▶ [AIM OF THE TASK]: Exactly as they appear below, repeat the lines from the one with "The height and" through the one with "Trigger the Coxick Lead pad", and no others.

▶ [SUPPLIED RECORDS]:
+++++
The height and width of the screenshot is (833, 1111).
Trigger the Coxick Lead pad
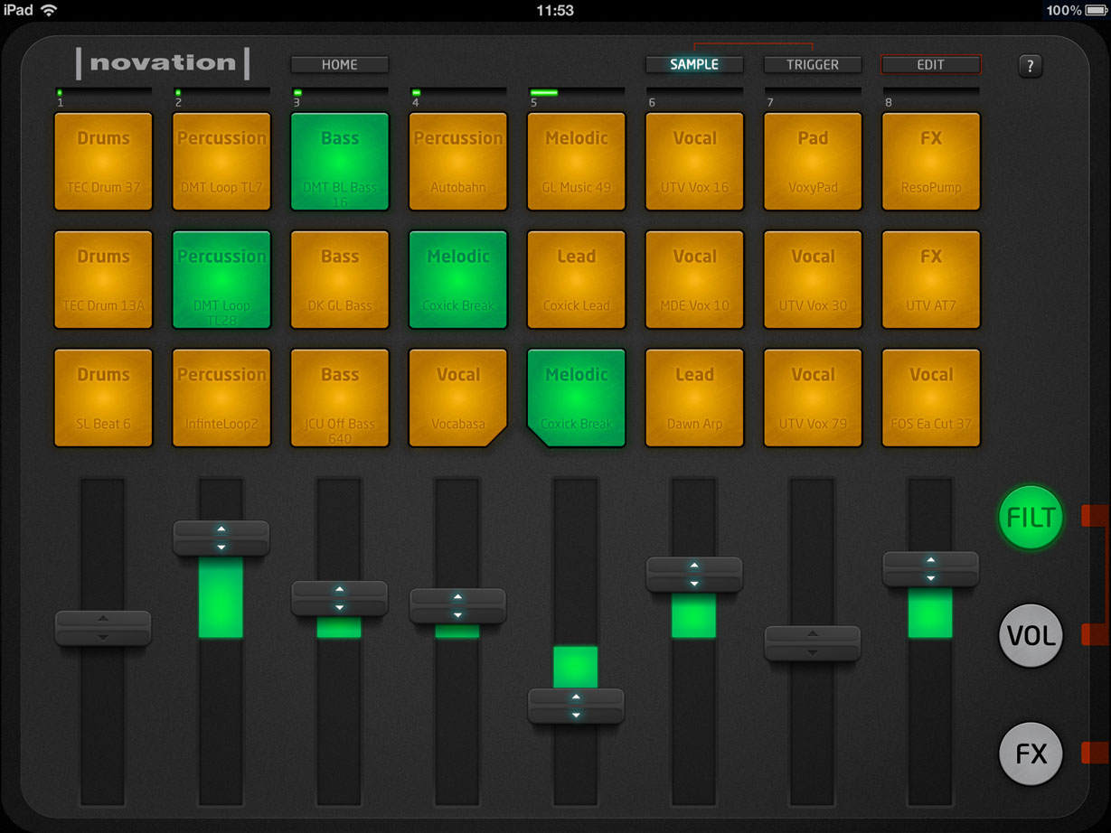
+++++
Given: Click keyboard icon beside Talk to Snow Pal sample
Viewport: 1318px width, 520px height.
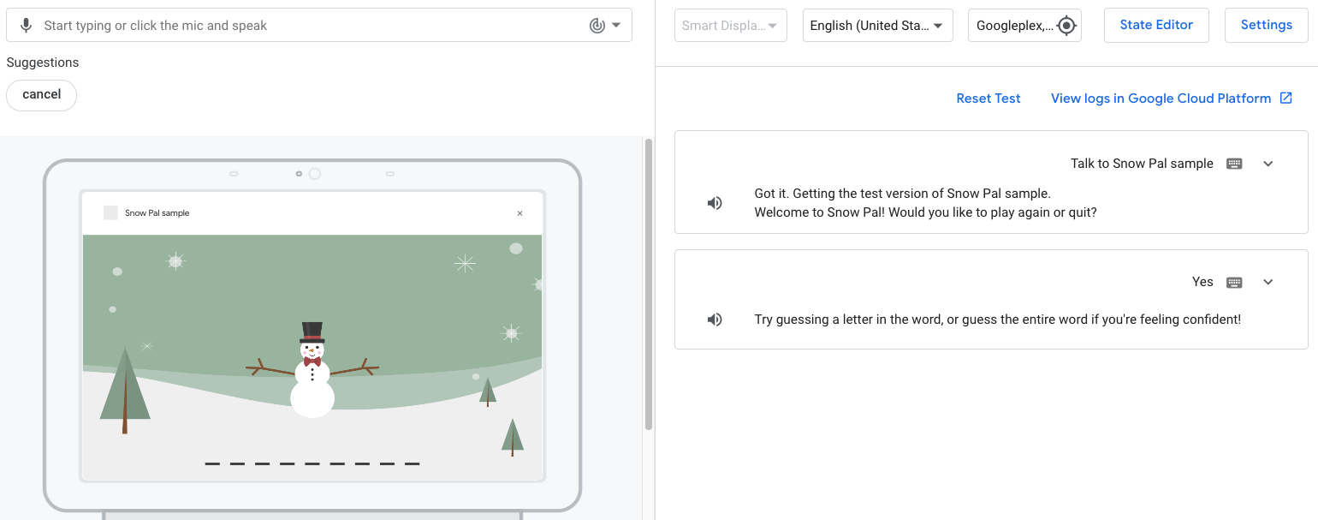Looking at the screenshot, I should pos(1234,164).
+++++
▶ [PROBLEM SOLUTION]:
The height and width of the screenshot is (833, 1111).
Trigger the Coxick Lead pad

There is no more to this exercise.